I recently had the chance to sit down with the Motley Fool’s own Jake Mann to discuss some of the business principles that I felt crossed over into the world of professional football and the emphasis I put on these in my book Taking Your Team To The Top – How to build and manage great teams like the pros.
The following interview appeared on their website on February 9, 2014.
5 Business Lessons From an NFL GM
The NFL is one of the biggest businesses in the world. It makes more than $9 billion in annual revenue, and Forbes estimates each of the league’s 32 teams spent an average of $240 million last season. As you might expect, football’s most successful leaders often follow strategies similar to those used in the board room.
I talked to Ted Sundquist, the former GM of the Denver Broncos, about what he’s learned from more than a decade of NFL experience. There are a few lessons that can be used by anyone in the business world.
Lesson No. 1: When searching for talent, pay attention to ‘core makeup’
According to Sundquist, finding talent is “both an art and a science.” From football teams to publicly traded companies, some are simply better at this than others. The best typically set a character type they’re looking for, and find the top employees that fit that type, regardless of their exact job function. Taking Your Team to the Top, which Sundquist finished writing last year, discusses how NFL executives use this strategy.
“If you want a fast team … you build speed throughout as a core component…. If you want an active team in the community … you set character as a highly weighted [factor].” He says that this way, leadership can adjust its mission while still maintaining a standard “deemed essential to the identity of the team.”
In the business world, companies will at times focus too much on the task required by the position to be filled and not … the core makeup of the team member filling the position…. If [candidates] do not meet the standards of “who you are” as a business, then there is no reason to go forth with any further evaluation.

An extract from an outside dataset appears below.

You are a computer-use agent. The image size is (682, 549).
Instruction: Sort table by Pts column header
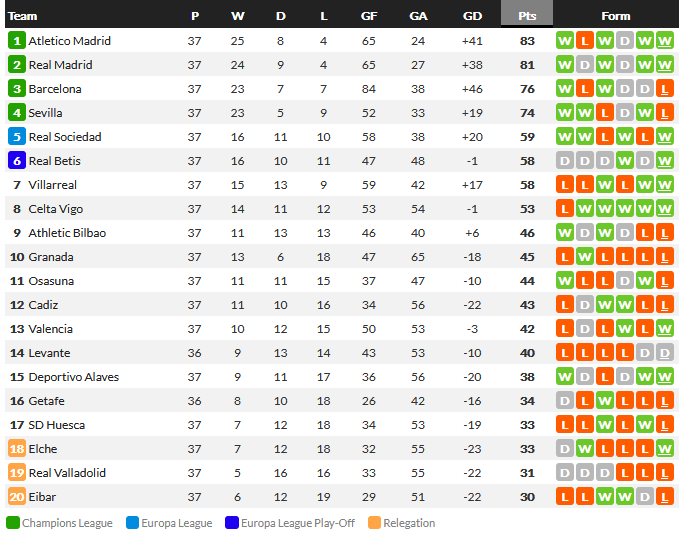click(x=527, y=16)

If an employee’s underlying character is ignored, Sundquist says, “the job may be executed, but the problems that permeate off the individual … ultimately affect the other members of the team.”
Lesson No. 2: Make sure you have a mission
The GM told me that while interviewing for a job with an unnamed NFL team, he once asked its owner if he was prepared to supply the resources needed to win a Super Bowl. The owner’s honest answer was, “Super Bowl? We don’t say that word around here. Someone might hold us accountable and that would cause too much disruption.”
As Sundquist points out, during his 16 seasons with the Denver Broncos, their mission “was towin a Super Bowl Championship each and every season.”
“Everything we did,” he says, “centered on completing that mission,” and “everyone within the organization was keenly aware of how their efforts fit into the big picture.” To him, a mission is crucial to any organization because without it, “employees would simply be lost in the ocean of objectives.”
The mission statement, then, does three primary things, according to Sundquist: (a) It summarizes goals, (b) improves efficiency, and (c) maintains focus. These are usually constant no matter the business, whether the mission involves a brokerage trying to improve profit margins, a media company pushing for more page views, or a sports team searching for a championship.
Lesson No. 3: Develop your assets
That said, no goals can ever be reached if employee performance isn’t maximized. Sundquist reveals his football experience taught him that the youngest generation of workers is in search of more than a typical job. He says most tend to want more from their leaders now, and that “the old ideas of ‘give one up for the team’ just don’t resonate as they once did.”
Younger players and employees want and need to know that they will be personally rewarded for their work, and if not, Sundquist has seen what can happen.
They begin immediately looking for an out when they feel the team and its leaders are not there to support them…. Without a clear direction … these team members become complacent regarding their role toward mission accomplishment. In some instances, it takes only one downtrodden or disgruntled team member to destroy the efforts of the entire team.
What’s the fix?
Sundquist explains it is crucial that businesses “create an environment where all members feel as if they are … seen as an investment rather than movable and disposable commodities.” If this can be done, most begin to believe they are more valuable, and as a result, they work harder.